Care Neighborhoods: Valdivia
Transforming transit infrastructure into well-being environments for early childhood.
Place
Santiago, Chile
Year
2024
Objectives
Promote healthier and safer early childhood development by transforming vehicle-centric streets into care neighborhoods.
Protect pedestrian spaces from heavy traffic in zones with a high concentration of schools.
Create new play and rest areas specifically designed for young children and their caregivers.
Generate an evaluation baseline so local governments can measure how child-friendly their neighborhoods truly are.
Methodology
The project applies the Proximity of Care (PoC) methodology, focusing on Avenida Argentina in Valdivia through:
Child-Centered Diagnosis: Identifying critical areas where the high presence of schools and kindergartens contrasts with the lack of safe spaces for movement.
Multi-stakeholder Participation: Between November 2023 and January 2024, workshops and activities were held to involve parents, caregivers, and children in the vision of the built environment.
Stimulating Design: Planning interventions that transform "grey space" into a safe, healthy, and visually stimulating environment for young children.
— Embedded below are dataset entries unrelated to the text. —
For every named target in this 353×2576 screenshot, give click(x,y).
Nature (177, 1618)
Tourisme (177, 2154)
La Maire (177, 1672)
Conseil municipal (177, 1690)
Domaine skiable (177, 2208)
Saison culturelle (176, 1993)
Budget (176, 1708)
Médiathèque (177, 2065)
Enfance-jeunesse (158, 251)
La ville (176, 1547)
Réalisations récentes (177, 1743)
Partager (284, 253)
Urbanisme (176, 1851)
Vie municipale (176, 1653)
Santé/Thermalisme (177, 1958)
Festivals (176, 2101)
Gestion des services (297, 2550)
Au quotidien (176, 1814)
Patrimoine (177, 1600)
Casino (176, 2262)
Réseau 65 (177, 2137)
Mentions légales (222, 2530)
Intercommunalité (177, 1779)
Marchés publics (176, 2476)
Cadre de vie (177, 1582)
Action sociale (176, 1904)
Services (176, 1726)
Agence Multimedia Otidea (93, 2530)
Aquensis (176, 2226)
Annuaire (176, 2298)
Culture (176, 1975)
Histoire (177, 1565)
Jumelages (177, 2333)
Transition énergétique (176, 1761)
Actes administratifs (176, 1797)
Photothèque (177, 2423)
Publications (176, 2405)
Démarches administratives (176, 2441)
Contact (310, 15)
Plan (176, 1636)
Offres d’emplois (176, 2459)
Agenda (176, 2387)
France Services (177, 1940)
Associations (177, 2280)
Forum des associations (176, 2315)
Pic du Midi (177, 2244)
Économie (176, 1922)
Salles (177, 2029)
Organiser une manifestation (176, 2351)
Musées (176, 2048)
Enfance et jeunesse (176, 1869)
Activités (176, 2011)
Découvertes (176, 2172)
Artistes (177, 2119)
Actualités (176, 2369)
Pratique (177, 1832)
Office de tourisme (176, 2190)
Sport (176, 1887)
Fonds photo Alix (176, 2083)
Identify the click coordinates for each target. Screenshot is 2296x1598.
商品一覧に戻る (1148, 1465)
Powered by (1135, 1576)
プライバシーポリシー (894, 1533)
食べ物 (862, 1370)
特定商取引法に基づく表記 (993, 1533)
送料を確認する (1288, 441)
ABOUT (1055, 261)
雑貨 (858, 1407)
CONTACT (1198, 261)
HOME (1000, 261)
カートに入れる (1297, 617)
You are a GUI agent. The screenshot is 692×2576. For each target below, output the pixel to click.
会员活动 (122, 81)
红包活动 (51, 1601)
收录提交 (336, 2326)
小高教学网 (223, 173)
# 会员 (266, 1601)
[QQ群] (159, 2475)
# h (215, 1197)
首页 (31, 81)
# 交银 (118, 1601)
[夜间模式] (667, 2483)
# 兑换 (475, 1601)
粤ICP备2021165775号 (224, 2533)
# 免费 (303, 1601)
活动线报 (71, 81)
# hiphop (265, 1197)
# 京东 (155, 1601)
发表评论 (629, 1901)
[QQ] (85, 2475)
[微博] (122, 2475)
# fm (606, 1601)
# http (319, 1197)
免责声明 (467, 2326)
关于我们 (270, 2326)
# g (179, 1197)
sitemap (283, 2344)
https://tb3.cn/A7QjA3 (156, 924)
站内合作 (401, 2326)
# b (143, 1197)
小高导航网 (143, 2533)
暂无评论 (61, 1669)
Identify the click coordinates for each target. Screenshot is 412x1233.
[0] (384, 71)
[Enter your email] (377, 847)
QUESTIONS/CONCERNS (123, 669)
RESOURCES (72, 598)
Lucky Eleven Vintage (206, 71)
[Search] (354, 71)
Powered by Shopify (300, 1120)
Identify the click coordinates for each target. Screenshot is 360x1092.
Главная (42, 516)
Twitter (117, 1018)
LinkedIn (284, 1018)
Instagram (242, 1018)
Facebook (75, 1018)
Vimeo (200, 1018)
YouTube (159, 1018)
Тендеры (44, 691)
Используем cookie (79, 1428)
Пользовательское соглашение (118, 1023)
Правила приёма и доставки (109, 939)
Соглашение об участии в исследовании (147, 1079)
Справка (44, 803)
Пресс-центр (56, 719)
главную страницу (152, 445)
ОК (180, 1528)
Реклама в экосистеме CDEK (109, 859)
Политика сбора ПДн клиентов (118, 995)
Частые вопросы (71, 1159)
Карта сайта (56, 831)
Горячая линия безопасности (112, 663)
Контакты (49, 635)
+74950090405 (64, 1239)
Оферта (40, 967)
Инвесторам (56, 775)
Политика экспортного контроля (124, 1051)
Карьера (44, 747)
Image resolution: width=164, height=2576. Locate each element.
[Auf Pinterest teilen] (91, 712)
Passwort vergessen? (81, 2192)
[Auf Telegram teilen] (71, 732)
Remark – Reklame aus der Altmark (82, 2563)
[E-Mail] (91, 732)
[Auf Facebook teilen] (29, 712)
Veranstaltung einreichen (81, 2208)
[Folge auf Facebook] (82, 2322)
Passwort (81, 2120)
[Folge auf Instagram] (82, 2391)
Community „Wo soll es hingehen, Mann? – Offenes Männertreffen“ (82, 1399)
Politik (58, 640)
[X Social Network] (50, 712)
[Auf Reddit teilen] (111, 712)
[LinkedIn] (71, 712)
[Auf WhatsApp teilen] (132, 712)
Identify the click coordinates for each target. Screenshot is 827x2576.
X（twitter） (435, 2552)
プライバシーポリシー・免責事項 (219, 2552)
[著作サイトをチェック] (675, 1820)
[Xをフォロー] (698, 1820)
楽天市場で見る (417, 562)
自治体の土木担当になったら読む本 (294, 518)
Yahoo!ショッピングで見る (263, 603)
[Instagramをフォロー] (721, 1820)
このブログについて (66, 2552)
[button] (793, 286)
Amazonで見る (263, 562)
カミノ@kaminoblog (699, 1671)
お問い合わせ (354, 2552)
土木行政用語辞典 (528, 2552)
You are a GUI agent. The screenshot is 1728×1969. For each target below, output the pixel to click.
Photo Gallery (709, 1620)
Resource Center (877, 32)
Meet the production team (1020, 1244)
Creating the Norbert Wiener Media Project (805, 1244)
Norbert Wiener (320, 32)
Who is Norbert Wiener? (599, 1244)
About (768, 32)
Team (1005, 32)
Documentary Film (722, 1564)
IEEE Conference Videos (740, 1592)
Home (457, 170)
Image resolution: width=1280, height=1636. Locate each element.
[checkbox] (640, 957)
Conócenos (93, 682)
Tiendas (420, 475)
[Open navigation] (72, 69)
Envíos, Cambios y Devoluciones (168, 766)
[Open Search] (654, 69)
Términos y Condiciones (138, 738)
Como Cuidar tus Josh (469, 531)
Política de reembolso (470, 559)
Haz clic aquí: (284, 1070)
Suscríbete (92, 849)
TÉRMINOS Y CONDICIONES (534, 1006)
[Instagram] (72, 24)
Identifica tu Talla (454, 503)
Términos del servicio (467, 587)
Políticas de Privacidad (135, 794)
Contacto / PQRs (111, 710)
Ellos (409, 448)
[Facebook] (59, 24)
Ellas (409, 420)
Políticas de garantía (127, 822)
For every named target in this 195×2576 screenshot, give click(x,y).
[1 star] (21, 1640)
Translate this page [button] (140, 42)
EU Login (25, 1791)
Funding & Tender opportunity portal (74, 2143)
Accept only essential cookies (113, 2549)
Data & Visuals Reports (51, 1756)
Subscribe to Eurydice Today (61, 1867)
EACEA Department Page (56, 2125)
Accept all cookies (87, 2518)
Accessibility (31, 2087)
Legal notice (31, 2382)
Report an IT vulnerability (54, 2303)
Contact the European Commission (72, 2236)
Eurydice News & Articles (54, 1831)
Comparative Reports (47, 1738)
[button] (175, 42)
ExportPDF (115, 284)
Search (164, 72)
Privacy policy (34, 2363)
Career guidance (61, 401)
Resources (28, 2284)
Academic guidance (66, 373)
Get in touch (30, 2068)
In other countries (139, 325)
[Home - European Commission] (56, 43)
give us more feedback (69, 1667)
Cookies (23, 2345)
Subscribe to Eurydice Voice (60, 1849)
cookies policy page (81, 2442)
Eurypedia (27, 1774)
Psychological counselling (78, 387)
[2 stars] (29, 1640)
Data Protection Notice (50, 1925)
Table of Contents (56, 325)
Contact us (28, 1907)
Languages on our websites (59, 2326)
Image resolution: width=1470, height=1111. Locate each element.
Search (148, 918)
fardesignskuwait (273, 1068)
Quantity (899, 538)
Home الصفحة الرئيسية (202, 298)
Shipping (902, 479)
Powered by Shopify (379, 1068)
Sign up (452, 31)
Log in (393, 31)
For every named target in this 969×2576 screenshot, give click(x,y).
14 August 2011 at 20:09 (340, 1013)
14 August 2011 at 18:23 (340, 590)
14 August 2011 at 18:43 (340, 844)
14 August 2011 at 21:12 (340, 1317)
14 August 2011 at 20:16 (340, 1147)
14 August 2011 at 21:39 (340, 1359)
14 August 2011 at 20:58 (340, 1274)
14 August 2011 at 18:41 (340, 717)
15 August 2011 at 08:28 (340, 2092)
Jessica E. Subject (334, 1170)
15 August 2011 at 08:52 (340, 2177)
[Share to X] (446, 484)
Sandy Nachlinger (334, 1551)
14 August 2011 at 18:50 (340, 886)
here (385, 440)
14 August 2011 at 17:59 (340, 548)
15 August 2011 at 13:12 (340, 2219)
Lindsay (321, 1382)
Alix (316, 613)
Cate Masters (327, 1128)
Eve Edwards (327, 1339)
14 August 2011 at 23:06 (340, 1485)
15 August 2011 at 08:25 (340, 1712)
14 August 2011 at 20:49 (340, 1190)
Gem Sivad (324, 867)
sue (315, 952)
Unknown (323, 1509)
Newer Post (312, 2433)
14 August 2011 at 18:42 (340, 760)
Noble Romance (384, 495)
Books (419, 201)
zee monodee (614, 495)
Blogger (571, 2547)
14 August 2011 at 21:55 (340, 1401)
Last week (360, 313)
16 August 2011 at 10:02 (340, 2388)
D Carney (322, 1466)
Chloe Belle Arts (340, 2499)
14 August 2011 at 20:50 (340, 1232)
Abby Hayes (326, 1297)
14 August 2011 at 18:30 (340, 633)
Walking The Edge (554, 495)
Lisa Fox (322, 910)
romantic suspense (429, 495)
Advocacy Management: Developing a refined technical proposal to seek public and private funding for definitive implementation.
Client / Partners
International Framework: Bernard van Leer Foundation (Urban95) and ARUP.
Execution: Ciudad Emergente.
Local Context: School and neighborhood community of Avenida Argentina, Valdivia.
Results & Impact
Local Perspective Shift: The project successfully led caregivers and parents to re-evaluate their relationship with the city, understanding that the built environment is a determining factor in child development.
Diagnostic Tool: The PoC methodology was validated as an excellent self-assessment tool for municipalities, allowing them to prioritize investments in inclusive infrastructure.
City Model: It established the precedent that "if the city works for the youngest children, it works for everyone," achieving community consensus on the need to calm traffic on school avenues.
Roadmap: The participatory phase culminated in a solid technical project, ready for execution and replicability in other areas of the Los Ríos region.
Conclusions
Care Neighborhoods Valdivia goes beyond physical improvement; it proposes a new way of conceiving cities. By using the Proximity of Care methodology, Ciudad Emergente demonstrates that it is possible to transform hostile infrastructure into protective environments. The great lesson is that urban planning must focus on the most vulnerable citizens—young children—to generate systemic improvements that raise the quality of life for the entire urban population.